Exercise requirements>
The data below must be copied in full and without any change.

Records supplied>
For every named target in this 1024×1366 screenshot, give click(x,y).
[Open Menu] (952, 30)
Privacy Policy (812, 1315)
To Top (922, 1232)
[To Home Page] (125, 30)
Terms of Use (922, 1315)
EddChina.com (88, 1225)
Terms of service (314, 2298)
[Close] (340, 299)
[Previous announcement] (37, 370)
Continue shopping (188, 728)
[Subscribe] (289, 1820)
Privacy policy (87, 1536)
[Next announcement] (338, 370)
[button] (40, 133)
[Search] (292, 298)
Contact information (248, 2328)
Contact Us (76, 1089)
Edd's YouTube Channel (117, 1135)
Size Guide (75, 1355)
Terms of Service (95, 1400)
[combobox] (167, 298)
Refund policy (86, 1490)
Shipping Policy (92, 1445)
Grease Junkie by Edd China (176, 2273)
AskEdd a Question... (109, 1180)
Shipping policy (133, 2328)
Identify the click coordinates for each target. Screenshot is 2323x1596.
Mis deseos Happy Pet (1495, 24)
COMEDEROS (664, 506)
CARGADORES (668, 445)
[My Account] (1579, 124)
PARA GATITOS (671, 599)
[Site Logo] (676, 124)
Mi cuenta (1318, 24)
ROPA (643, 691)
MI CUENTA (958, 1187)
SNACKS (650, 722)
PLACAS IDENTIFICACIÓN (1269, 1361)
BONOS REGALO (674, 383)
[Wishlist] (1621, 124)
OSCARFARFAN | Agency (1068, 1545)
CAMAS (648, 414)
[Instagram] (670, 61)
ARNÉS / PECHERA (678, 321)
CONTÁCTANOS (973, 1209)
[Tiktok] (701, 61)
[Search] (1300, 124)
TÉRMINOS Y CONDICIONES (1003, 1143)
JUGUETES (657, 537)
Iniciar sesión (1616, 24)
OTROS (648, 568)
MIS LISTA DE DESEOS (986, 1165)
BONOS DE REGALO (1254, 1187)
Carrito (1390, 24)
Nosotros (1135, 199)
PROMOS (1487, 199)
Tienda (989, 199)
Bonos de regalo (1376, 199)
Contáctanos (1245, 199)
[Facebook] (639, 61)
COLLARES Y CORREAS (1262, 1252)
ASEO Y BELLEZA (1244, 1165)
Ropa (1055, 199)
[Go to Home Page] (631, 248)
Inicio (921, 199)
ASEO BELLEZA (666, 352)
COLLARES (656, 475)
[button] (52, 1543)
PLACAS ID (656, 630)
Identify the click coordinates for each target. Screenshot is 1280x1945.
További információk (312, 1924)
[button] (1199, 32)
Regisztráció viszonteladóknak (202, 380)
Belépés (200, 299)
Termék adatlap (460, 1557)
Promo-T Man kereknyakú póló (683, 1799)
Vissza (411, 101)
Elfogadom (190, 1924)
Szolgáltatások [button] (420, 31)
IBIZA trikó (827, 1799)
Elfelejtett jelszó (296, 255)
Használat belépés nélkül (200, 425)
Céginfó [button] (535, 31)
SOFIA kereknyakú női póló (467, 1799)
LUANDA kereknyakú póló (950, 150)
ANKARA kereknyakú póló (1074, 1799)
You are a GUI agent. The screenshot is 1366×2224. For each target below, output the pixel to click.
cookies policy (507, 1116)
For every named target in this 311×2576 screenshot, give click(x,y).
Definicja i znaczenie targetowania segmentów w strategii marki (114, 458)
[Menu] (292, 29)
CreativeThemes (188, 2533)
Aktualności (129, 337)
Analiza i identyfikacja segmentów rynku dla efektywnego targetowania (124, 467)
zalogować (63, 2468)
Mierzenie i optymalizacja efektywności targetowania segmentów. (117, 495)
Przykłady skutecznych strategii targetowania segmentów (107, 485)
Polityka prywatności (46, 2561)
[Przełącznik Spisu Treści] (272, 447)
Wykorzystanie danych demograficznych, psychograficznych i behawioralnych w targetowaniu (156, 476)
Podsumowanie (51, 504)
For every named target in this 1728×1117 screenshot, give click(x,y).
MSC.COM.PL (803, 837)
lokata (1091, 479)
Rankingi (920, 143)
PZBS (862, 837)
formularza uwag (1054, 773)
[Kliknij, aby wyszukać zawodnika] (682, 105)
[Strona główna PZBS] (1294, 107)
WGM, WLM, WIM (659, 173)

Result of this task>
For every named target in this 1024×1366 screenshot, give click(x,y).
[Open Menu] (952, 30)
Privacy Policy (812, 1315)
To Top (922, 1232)
[To Home Page] (125, 30)
Terms of Use (922, 1315)
EddChina.com (88, 1225)
Terms of service (314, 2298)
[Close] (340, 299)
[Previous announcement] (37, 370)
Continue shopping (188, 728)
[Subscribe] (289, 1820)
Privacy policy (87, 1536)
[Next announcement] (338, 370)
[button] (40, 133)
[Search] (292, 298)
Contact information (248, 2328)
Contact Us (76, 1089)
Edd's YouTube Channel (117, 1135)
Size Guide (75, 1355)
Terms of Service (95, 1400)
[combobox] (167, 298)
Refund policy (86, 1490)
Shipping Policy (92, 1445)
Grease Junkie by Edd China (176, 2273)
AskEdd a Question... (109, 1180)
Shipping policy (133, 2328)
Identify the click coordinates for each target. Screenshot is 2323x1596.
Mis deseos Happy Pet (1495, 24)
COMEDEROS (664, 506)
CARGADORES (668, 445)
[My Account] (1579, 124)
PARA GATITOS (671, 599)
[Site Logo] (676, 124)
Mi cuenta (1318, 24)
ROPA (643, 691)
MI CUENTA (958, 1187)
SNACKS (650, 722)
PLACAS IDENTIFICACIÓN (1269, 1361)
BONOS REGALO (674, 383)
[Wishlist] (1621, 124)
OSCARFARFAN | Agency (1068, 1545)
CAMAS (648, 414)
[Instagram] (670, 61)
ARNÉS / PECHERA (678, 321)
CONTÁCTANOS (973, 1209)
[Tiktok] (701, 61)
[Search] (1300, 124)
TÉRMINOS Y CONDICIONES (1003, 1143)
JUGUETES (657, 537)
Iniciar sesión (1616, 24)
OTROS (648, 568)
MIS LISTA DE DESEOS (986, 1165)
BONOS DE REGALO (1254, 1187)
Carrito (1390, 24)
Nosotros (1135, 199)
PROMOS (1487, 199)
Tienda (989, 199)
Bonos de regalo (1376, 199)
Contáctanos (1245, 199)
[Facebook] (639, 61)
COLLARES Y CORREAS (1262, 1252)
ASEO Y BELLEZA (1244, 1165)
Ropa (1055, 199)
[Go to Home Page] (631, 248)
Inicio (921, 199)
ASEO BELLEZA (666, 352)
COLLARES (656, 475)
[button] (52, 1543)
PLACAS ID (656, 630)
Identify the click coordinates for each target. Screenshot is 1280x1945.
További információk (312, 1924)
[button] (1199, 32)
Regisztráció viszonteladóknak (202, 380)
Belépés (200, 299)
Termék adatlap (460, 1557)
Promo-T Man kereknyakú póló (683, 1799)
Vissza (411, 101)
Elfogadom (190, 1924)
Szolgáltatások [button] (420, 31)
IBIZA trikó (827, 1799)
Elfelejtett jelszó (296, 255)
Használat belépés nélkül (200, 425)
Céginfó [button] (535, 31)
SOFIA kereknyakú női póló (467, 1799)
LUANDA kereknyakú póló (950, 150)
ANKARA kereknyakú póló (1074, 1799)
You are a GUI agent. The screenshot is 1366×2224. For each target below, output the pixel to click.
cookies policy (507, 1116)
For every named target in this 311×2576 screenshot, give click(x,y).
Definicja i znaczenie targetowania segmentów w strategii marki (114, 458)
[Menu] (292, 29)
CreativeThemes (188, 2533)
Aktualności (129, 337)
Analiza i identyfikacja segmentów rynku dla efektywnego targetowania (124, 467)
zalogować (63, 2468)
Mierzenie i optymalizacja efektywności targetowania segmentów. (117, 495)
Przykłady skutecznych strategii targetowania segmentów (107, 485)
Polityka prywatności (46, 2561)
[Przełącznik Spisu Treści] (272, 447)
Wykorzystanie danych demograficznych, psychograficznych i behawioralnych w targetowaniu (156, 476)
Podsumowanie (51, 504)
For every named target in this 1728×1117 screenshot, give click(x,y).
MSC.COM.PL (803, 837)
lokata (1091, 479)
Rankingi (920, 143)
PZBS (862, 837)
formularza uwag (1054, 773)
[Kliknij, aby wyszukać zawodnika] (682, 105)
[Strona główna PZBS] (1294, 107)
WGM, WLM, WIM (659, 173)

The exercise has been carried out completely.